São documentos muitos íntimos guardados ainda pelas famílias (?)... Quantas cartas dessas terão sido escritas? Quantas poderão ainda chegar até nós, digitalizadas ou transcritas para suporte digital? Ou ao Arquivo Histórico-Militar, os originais?
Cartas (como a do Belmiro Tavares escrita aos pais do malogrado Nascimento) ajudaram, seguramente, a fazer o luto, a humanizar a morte, a suportar a perda irreparável que era a morte de um filho na flor da vida, e para mais a milhares de quilómetros de distância, numa terra estranha...
Estas cartas, de consolo, de solidariedade, de compaixão, escritas por camaradas nossos às famílias em luto, constrastavam com o seco, brutal, frio, impessoal, telegrama, remetido pelos competentes serviços do Exército... (Mas era assim, julgo que era assim, que se comunicava, naquele tempo, a funesta notícia às famílias... Poderia ter sido de outra maneira? Sem dúvida, deveria ter sido de outra maneira...).
Luís Graça
2. Mensagem de José Eduardo Oliveira, ex-Fur Mil da CCAÇ 675, Binta, 1964/65, dirigida a Luís Graça no dia 15 de Outubro de 2009:
Caro Luís
Tens-me honrado com a tua prosa já por diversas vezes.
O teu comentário de ontem foi para mim e para os meus pares da 675, com o Belmiro Tavares na fila de frente, equivalente a uma condecoração.
O texto é notável e atrevo-me a pedir-te que que faças dele uma postagem pois como comentário poderá passar despercebido a muitos dos nossos camaradas. Já me conheces o suficiente para saber que não há cagança neste requerimento mas o que escreveste é tão importante que deveria passar para um jornal nacional ou para um televisão. E todos nós ex-combatentes andamos precisados de apoio depois de algumas malfeitorias dos nossos governantes!

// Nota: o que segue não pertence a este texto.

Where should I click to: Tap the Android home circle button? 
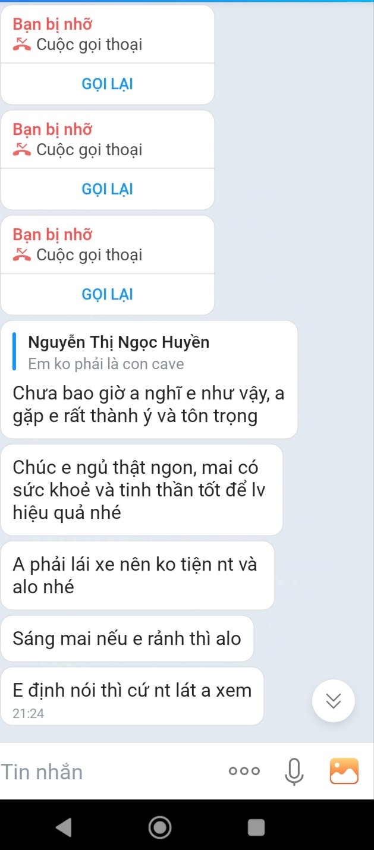(x=159, y=827)
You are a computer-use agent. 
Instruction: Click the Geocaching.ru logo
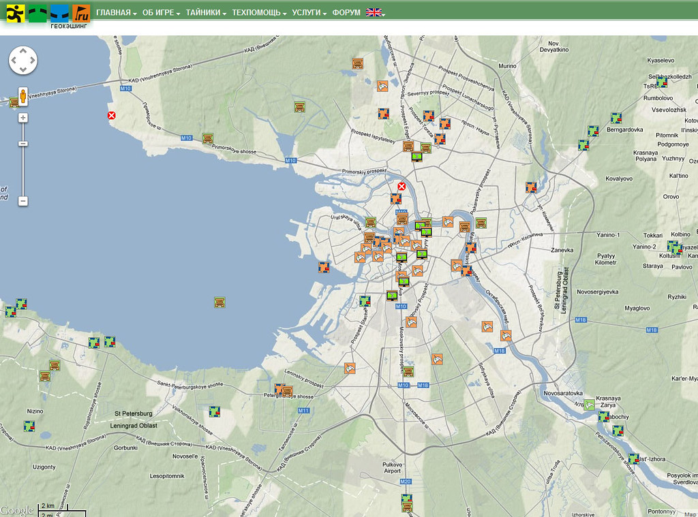(48, 14)
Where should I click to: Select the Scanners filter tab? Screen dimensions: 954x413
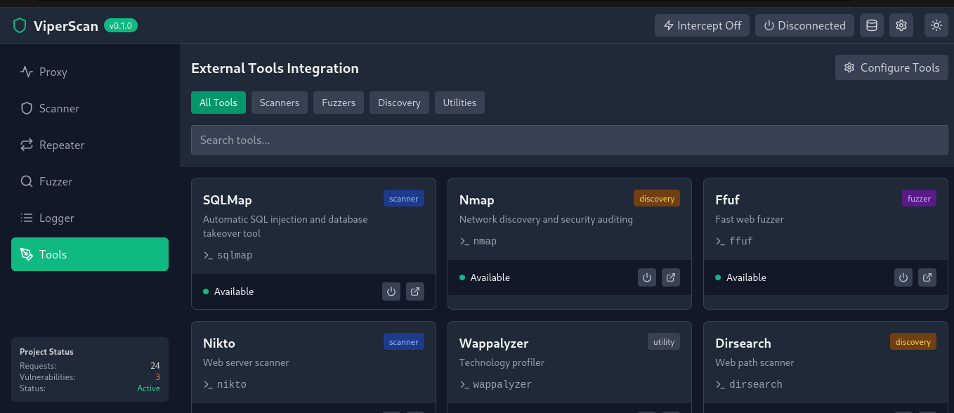[280, 103]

Aliás em relação à nossa pensão dos 150 euros, que recentemente passou a 3 escalões (75,00 até 11 meses, 100,00 até 23 e 150 para mais de 23 meses) tenho uma ideia que vou lançar no dia do Veterano de Guerra, que vai ter lugar em Aljubarrota/Alcobaça no próximo 20 de Outubro.
Conforme a reacção que obtiver depois te direi mais alguma coisa sobre
o assunto.
Em relação ao nosso longo e agradável almoço de ontem só te posso dizer que foi manga de ronco. Já hoje falei com o Belmiro Tavares, que ficou encantado por te conhecer, assim como o Virgínio. É uma pessoa de uma extraordinária generosidade. Vou mandar-te, em correio à parte, um texto sobre ele, que consta do meu livro.
Tenho também fotografias para te enviar que, infelizmente, não ficaram grande coisa, mas o senhor Pereira é melhor recepcionista que fotógrafo...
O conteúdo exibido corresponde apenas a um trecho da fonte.